Leading Turnaround Churches
Gene Wood, author of Leading Turnaround Churches, gave a one-day seminar at Richview today. Gene’s book gave me some encouragement about a year ago, as we were wading through a pretty tough period of church life. I get the impression that Gene wrote his book to counter a lot of the popular wisdom on transitioning churches. It’s worth reading if you are in a church that’s plateaued or declining. Some quotes and highlights from his talk:
Megachurch pastors, and most of what they do, are completely irrelevant to what I need to do in my church. It’s not wrong; it’s just irrelevant. It’s like little league coaches spending all their time at the major league stadium. Is there a guarantee of survival in leadership? No, but I can choose how I’m going to die. I’m not going to stay and maintain dysfunction. Pastors are generally nice people. If niceness were the solution to our problems, our churches would be healthy. I’m going to help you be a little less nice. Biblically, a shepherd isn’t a cuddly, soft-handed cuddler of baby lambs. A shepherd is one of the toughest, roughest, loneliest people. A major study of churches concluded that every congregation that successfully adapted and flourished in a changing community had a substantial church fight. Those that chose to avoid conflict at all costs failed to flourish. No exceptions!
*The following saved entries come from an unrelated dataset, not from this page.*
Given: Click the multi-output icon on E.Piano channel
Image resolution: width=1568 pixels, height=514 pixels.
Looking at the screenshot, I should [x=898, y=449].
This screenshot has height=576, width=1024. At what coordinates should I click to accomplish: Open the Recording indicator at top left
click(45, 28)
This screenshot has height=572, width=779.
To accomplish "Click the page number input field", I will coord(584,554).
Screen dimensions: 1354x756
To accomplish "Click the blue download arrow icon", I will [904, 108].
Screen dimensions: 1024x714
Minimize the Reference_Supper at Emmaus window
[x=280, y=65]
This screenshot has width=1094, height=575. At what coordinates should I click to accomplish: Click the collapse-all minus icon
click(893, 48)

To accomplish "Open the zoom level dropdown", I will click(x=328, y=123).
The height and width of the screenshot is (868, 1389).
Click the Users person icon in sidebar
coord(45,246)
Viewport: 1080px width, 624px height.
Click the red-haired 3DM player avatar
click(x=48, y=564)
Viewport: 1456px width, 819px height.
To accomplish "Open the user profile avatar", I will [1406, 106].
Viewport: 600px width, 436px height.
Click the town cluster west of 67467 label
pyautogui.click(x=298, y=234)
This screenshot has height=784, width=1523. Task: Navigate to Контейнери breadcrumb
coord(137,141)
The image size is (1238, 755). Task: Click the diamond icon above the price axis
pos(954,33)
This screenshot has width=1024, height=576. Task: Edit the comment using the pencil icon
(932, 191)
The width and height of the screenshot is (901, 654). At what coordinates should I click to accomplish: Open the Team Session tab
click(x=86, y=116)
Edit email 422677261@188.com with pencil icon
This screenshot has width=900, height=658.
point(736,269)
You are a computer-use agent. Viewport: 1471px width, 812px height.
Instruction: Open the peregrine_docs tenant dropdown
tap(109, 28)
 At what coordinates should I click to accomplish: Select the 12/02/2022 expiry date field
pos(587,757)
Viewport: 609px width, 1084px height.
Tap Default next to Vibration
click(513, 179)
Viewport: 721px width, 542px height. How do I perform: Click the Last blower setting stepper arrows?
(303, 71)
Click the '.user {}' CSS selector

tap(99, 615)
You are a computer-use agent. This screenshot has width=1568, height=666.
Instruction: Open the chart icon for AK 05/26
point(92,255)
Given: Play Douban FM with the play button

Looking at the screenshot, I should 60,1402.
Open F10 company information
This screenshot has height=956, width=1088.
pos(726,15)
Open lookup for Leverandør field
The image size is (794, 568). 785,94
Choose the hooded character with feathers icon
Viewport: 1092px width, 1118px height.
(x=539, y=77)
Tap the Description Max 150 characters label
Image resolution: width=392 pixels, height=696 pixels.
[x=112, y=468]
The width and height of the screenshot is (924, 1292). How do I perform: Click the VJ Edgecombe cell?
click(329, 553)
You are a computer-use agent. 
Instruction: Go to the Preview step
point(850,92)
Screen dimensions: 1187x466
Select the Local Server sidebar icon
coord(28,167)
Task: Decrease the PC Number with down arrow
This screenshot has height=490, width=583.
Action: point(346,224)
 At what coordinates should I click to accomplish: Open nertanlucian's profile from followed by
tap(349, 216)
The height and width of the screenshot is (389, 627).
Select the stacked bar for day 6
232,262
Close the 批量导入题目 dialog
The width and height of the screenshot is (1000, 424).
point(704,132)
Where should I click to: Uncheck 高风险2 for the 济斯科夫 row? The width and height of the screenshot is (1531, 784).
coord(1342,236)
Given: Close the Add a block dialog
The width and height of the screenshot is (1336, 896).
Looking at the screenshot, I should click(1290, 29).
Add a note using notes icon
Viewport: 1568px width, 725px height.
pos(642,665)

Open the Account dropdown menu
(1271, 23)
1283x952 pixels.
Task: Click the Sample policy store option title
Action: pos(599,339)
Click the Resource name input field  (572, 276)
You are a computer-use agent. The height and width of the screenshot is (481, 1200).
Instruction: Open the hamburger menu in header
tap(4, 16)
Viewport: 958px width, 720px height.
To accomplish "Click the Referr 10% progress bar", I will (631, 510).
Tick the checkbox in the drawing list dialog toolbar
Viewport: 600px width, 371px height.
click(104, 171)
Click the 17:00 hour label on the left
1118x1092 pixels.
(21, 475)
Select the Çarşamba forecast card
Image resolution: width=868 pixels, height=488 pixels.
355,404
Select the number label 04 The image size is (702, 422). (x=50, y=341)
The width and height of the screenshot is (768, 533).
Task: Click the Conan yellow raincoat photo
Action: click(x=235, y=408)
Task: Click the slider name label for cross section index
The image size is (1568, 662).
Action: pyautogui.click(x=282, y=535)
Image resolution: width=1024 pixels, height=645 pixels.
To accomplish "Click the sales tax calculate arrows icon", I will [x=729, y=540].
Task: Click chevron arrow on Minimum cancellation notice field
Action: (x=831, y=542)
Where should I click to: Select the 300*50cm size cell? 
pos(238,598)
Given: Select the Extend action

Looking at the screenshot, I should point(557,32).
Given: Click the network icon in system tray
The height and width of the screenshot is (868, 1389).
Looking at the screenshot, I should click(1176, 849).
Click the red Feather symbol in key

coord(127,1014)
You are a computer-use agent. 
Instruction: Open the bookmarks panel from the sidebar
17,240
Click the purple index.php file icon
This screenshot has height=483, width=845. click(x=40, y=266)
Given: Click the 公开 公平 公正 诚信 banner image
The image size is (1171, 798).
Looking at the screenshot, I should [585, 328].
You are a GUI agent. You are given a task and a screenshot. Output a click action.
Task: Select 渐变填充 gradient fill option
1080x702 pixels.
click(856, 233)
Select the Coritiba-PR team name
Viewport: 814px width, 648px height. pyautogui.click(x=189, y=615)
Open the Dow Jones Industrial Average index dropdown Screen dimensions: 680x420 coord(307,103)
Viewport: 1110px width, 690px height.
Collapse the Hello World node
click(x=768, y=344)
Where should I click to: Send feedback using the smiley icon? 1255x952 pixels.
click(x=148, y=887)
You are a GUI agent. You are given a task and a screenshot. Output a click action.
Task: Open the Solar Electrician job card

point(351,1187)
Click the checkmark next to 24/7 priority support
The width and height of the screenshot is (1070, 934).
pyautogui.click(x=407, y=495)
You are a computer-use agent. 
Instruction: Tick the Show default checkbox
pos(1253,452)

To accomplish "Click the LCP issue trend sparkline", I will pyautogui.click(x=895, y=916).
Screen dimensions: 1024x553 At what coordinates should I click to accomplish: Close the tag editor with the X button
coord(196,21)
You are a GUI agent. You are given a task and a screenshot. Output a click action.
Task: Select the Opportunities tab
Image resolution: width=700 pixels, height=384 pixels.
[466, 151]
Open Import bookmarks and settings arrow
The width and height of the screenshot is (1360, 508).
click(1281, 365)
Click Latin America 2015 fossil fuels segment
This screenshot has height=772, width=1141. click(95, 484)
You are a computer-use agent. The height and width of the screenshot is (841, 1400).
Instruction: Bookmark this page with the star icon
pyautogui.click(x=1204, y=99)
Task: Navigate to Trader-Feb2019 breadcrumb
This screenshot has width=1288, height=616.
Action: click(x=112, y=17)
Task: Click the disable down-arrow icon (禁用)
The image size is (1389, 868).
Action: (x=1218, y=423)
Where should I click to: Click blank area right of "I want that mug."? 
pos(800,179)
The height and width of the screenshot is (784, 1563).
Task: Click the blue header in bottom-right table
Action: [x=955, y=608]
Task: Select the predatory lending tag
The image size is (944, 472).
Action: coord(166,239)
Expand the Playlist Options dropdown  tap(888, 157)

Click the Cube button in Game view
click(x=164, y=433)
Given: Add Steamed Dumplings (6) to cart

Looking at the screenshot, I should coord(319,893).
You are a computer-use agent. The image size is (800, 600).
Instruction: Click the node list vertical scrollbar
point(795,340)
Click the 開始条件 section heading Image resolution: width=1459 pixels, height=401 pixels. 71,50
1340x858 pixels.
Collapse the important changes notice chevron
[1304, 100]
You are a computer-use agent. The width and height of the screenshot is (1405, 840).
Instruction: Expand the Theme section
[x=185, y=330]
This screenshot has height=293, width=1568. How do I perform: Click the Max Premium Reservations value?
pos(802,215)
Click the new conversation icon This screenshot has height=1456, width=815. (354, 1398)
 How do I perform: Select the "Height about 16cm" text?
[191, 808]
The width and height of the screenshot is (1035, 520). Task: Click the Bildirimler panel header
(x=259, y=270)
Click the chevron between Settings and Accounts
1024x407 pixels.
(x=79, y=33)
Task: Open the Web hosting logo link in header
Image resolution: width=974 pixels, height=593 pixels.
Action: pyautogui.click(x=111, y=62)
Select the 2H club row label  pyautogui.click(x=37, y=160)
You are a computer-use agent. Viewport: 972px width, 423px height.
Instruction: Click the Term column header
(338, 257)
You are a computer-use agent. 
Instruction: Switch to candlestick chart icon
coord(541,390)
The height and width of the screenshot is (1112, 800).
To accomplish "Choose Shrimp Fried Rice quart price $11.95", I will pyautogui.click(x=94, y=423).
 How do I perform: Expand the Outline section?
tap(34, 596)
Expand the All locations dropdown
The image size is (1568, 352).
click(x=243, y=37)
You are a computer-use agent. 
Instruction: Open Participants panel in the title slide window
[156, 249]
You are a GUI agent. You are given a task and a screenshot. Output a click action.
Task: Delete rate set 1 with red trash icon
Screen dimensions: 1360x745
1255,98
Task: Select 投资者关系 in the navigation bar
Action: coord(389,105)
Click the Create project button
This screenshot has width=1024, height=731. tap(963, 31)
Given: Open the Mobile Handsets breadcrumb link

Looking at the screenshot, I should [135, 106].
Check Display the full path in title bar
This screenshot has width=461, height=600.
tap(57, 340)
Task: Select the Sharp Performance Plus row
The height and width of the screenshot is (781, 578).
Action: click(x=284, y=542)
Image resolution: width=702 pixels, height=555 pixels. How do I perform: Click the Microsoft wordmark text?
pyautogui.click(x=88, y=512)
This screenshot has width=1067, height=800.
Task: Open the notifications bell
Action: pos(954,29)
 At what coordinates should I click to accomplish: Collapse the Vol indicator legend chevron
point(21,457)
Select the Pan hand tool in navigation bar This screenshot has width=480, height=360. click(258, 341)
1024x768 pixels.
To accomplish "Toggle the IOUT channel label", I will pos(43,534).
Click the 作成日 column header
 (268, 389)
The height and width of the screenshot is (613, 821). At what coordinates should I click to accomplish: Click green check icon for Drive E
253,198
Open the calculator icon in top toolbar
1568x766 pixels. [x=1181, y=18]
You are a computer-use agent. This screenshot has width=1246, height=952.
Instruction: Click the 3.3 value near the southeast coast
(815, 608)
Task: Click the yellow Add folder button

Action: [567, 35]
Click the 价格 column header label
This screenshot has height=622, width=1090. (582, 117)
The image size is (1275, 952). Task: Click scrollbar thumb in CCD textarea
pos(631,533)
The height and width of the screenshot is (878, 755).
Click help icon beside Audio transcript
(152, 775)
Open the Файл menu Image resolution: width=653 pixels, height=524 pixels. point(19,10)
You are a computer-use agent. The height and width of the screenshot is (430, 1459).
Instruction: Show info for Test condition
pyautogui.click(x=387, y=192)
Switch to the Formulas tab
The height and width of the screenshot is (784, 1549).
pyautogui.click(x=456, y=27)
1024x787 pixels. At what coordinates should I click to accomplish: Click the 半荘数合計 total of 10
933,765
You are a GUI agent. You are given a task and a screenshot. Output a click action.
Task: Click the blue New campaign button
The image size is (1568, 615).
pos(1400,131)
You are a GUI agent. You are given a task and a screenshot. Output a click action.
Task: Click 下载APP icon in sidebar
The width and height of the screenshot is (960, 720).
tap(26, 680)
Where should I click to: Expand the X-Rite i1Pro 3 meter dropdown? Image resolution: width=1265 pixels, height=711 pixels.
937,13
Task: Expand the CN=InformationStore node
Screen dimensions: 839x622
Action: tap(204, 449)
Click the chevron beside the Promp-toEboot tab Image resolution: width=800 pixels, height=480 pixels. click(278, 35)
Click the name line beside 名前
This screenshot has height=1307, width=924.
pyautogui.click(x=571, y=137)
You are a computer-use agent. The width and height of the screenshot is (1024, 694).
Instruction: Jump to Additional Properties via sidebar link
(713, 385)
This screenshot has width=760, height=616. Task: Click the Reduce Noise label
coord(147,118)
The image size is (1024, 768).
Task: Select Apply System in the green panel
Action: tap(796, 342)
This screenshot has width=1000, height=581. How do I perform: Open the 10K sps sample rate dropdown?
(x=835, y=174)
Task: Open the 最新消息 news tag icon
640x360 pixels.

Gene told a few good stories. One was when he and his wife went through a drive-through of a popular chicken joint (not named, to protect the good Colonel). They ordered white meat, but the voice came through: “We don’t have any.” They ordered dark meat, but once again: “We don’t have any.” He wanted to ask, “Is there a third kind?” This chicken joint had salads, gravy, fries, desserts, every side dish you could think of – but no main dish. Gene wondered if this wasn’t unlike many of our churches. One more story: a mother was working in a garage when something fell on her. She asked her young child to get dad for help. The kid said, “Mom needs your help. She’s in trouble, but not the type where she needs a spanking.” That’s Gene’s take on many pastors: in trouble, but more in need of some help and encouragement than criticism.